La cuestión clave, según Kohli, es dónde reside el talento diferencial. ‘La parte de búsqueda de la solución se acelera, pero la definición del problema y las pruebas en el mundo real siguen siendo humanas’. El científico remata con un dato personal: usa Gemini para explicar temas complejos a su hijo de once años con el prompt ‘explícalo como si tuviera 12 años’, demostrando que la herramienta sirve para democratizar el conocimiento, no para sustituir al profesor.

La IA será la mejor calculadora de la historia, pero la ecuación que hay que resolver la seguimos escribiendo nosotros.

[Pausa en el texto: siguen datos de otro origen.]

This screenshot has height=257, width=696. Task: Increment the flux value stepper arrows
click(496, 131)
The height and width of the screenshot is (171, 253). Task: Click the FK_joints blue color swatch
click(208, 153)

Ciencia a velocidad de vértigo: del laboratorio al mercado

Kohli no oculta su ambición: ‘la fusión nuclear ya no está a 20 años de distancia. Va a ocurrir pronto’, afirmó en la entrevista. La IA está acelerando el desarrollo de imanes superconductores, baterías y células fotovoltaicas. Los agentes científicos, capaces de leer cientos de miles de artículos y conectar disciplinas, acortan plazos que antes parecían insalvables. ‘Verás una amplificación dramática de lo que un individuo es capaz de hacer’, vaticina, aunque matiza que la validación en el mundo real siempre necesitará colaboración.

Este optimismo contrasta con la cautela que impone el mercado laboral. La promesa de startups unicornio manejadas por una sola persona, como sugiere Sam Altman, es factible en ciertos nichos. Pero Kohli insiste en que la ciencia y la educación seguirán exigiendo equipos y, sobre todo, una mirada humana que sepa discernir qué merece la pena investigar.

En la pasada conferencia I/O, Google presentó ‘Gemini for Science’, un asistente diseñado para investigadores que conecta agentes inteligentes con bases de datos científicas. El objetivo: liberar al científico de tareas mecánicas y permitirle centrarse en la hipótesis. Esta orientación práctica refuerza el mensaje de Kohli: la formación debe pivotar hacia la capacidad de interrogar a los datos más que a la mera recopilación de conocimientos.

Google DeepMind empleo

El desafío para la formación en España y el mercado laboral global

La advertencia de Kohli resuena con fuerza en España, donde la brecha de habilidades digitales se combina con un sistema educativo que aún prima la especialización técnica precoz. Sin mencionar directamente al país, el científico indio deja claro que el modelo de hiperespecialización en ámbitos como la genómica celular o la botánica pierde sentido frente a una IA que puede procesar toda esa información en segundos. Lo que se valora es la capacidad de conectar campos, hacer las preguntas adecuadas y entender el impacto social de una innovación.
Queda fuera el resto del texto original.